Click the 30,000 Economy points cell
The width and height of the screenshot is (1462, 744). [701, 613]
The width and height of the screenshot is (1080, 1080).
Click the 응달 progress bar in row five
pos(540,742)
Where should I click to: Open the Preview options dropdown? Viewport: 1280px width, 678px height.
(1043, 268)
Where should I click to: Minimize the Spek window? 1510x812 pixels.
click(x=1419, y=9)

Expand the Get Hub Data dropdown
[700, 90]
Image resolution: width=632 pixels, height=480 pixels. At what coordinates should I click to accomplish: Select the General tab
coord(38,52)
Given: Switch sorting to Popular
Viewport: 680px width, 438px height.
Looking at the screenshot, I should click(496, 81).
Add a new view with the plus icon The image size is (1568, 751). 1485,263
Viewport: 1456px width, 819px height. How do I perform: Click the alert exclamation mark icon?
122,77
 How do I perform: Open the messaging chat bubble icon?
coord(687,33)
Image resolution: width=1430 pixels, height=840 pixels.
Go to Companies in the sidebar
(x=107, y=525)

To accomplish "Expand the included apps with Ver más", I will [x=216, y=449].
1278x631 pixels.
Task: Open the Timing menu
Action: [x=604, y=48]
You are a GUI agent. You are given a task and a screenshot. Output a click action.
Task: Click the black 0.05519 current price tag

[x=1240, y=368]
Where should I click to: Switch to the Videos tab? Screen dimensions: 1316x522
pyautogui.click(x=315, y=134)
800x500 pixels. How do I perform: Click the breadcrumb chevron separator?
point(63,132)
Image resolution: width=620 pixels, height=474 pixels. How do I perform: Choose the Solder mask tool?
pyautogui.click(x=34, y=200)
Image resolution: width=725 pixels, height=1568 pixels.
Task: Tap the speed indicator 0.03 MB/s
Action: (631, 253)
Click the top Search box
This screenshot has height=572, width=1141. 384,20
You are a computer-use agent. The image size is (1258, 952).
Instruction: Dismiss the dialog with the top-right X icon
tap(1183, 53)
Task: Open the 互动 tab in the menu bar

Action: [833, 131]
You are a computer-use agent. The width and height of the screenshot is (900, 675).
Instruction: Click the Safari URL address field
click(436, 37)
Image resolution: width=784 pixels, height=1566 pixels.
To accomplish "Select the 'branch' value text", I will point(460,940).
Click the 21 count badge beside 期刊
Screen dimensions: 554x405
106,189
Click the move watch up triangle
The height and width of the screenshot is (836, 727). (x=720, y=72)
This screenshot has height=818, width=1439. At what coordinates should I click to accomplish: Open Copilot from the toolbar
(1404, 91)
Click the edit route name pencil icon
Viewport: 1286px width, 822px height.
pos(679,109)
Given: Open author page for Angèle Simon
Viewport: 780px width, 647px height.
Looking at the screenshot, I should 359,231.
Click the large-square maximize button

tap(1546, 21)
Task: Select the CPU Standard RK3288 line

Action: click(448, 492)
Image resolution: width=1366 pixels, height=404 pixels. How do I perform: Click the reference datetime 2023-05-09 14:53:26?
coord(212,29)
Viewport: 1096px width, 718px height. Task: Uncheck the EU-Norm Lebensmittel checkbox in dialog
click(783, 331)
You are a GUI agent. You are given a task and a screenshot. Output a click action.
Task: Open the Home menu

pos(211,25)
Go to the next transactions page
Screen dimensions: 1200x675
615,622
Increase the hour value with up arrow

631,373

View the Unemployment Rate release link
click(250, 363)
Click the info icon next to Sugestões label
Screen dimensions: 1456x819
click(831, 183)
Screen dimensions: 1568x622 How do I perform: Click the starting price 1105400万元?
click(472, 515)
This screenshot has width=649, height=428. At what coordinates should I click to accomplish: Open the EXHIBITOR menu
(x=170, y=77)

:::::

* TASK DETAILS
Set down the material above exactly, in full.

* ANSWER TO THE EXERCISE
Click the 30,000 Economy points cell
The width and height of the screenshot is (1462, 744). [701, 613]
The width and height of the screenshot is (1080, 1080).
Click the 응달 progress bar in row five
pos(540,742)
Where should I click to: Open the Preview options dropdown? Viewport: 1280px width, 678px height.
(1043, 268)
Where should I click to: Minimize the Spek window? 1510x812 pixels.
click(x=1419, y=9)

Expand the Get Hub Data dropdown
[700, 90]
Image resolution: width=632 pixels, height=480 pixels. At what coordinates should I click to accomplish: Select the General tab
coord(38,52)
Given: Switch sorting to Popular
Viewport: 680px width, 438px height.
Looking at the screenshot, I should click(496, 81).
Add a new view with the plus icon The image size is (1568, 751). 1485,263
Viewport: 1456px width, 819px height. How do I perform: Click the alert exclamation mark icon?
122,77
 How do I perform: Open the messaging chat bubble icon?
coord(687,33)
Image resolution: width=1430 pixels, height=840 pixels.
Go to Companies in the sidebar
(x=107, y=525)

To accomplish "Expand the included apps with Ver más", I will [x=216, y=449].
1278x631 pixels.
Task: Open the Timing menu
Action: [x=604, y=48]
You are a GUI agent. You are given a task and a screenshot. Output a click action.
Task: Click the black 0.05519 current price tag

[x=1240, y=368]
Where should I click to: Switch to the Videos tab? Screen dimensions: 1316x522
pyautogui.click(x=315, y=134)
800x500 pixels. How do I perform: Click the breadcrumb chevron separator?
point(63,132)
Image resolution: width=620 pixels, height=474 pixels. How do I perform: Choose the Solder mask tool?
pyautogui.click(x=34, y=200)
Image resolution: width=725 pixels, height=1568 pixels.
Task: Tap the speed indicator 0.03 MB/s
Action: (631, 253)
Click the top Search box
This screenshot has height=572, width=1141. 384,20
You are a computer-use agent. The image size is (1258, 952).
Instruction: Dismiss the dialog with the top-right X icon
tap(1183, 53)
Task: Open the 互动 tab in the menu bar

Action: [833, 131]
You are a computer-use agent. The width and height of the screenshot is (900, 675).
Instruction: Click the Safari URL address field
click(436, 37)
Image resolution: width=784 pixels, height=1566 pixels.
To accomplish "Select the 'branch' value text", I will point(460,940).
Click the 21 count badge beside 期刊
Screen dimensions: 554x405
106,189
Click the move watch up triangle
The height and width of the screenshot is (836, 727). (x=720, y=72)
This screenshot has height=818, width=1439. At what coordinates should I click to accomplish: Open Copilot from the toolbar
(1404, 91)
Click the edit route name pencil icon
Viewport: 1286px width, 822px height.
pos(679,109)
Given: Open author page for Angèle Simon
Viewport: 780px width, 647px height.
Looking at the screenshot, I should 359,231.
Click the large-square maximize button

tap(1546, 21)
Task: Select the CPU Standard RK3288 line

Action: click(448, 492)
Image resolution: width=1366 pixels, height=404 pixels. How do I perform: Click the reference datetime 2023-05-09 14:53:26?
coord(212,29)
Viewport: 1096px width, 718px height. Task: Uncheck the EU-Norm Lebensmittel checkbox in dialog
click(783, 331)
You are a GUI agent. You are given a task and a screenshot. Output a click action.
Task: Open the Home menu

pos(211,25)
Go to the next transactions page
Screen dimensions: 1200x675
615,622
Increase the hour value with up arrow

631,373

View the Unemployment Rate release link
click(250, 363)
Click the info icon next to Sugestões label
Screen dimensions: 1456x819
click(831, 183)
Screen dimensions: 1568x622 How do I perform: Click the starting price 1105400万元?
click(472, 515)
This screenshot has width=649, height=428. At what coordinates should I click to accomplish: Open the EXHIBITOR menu
(x=170, y=77)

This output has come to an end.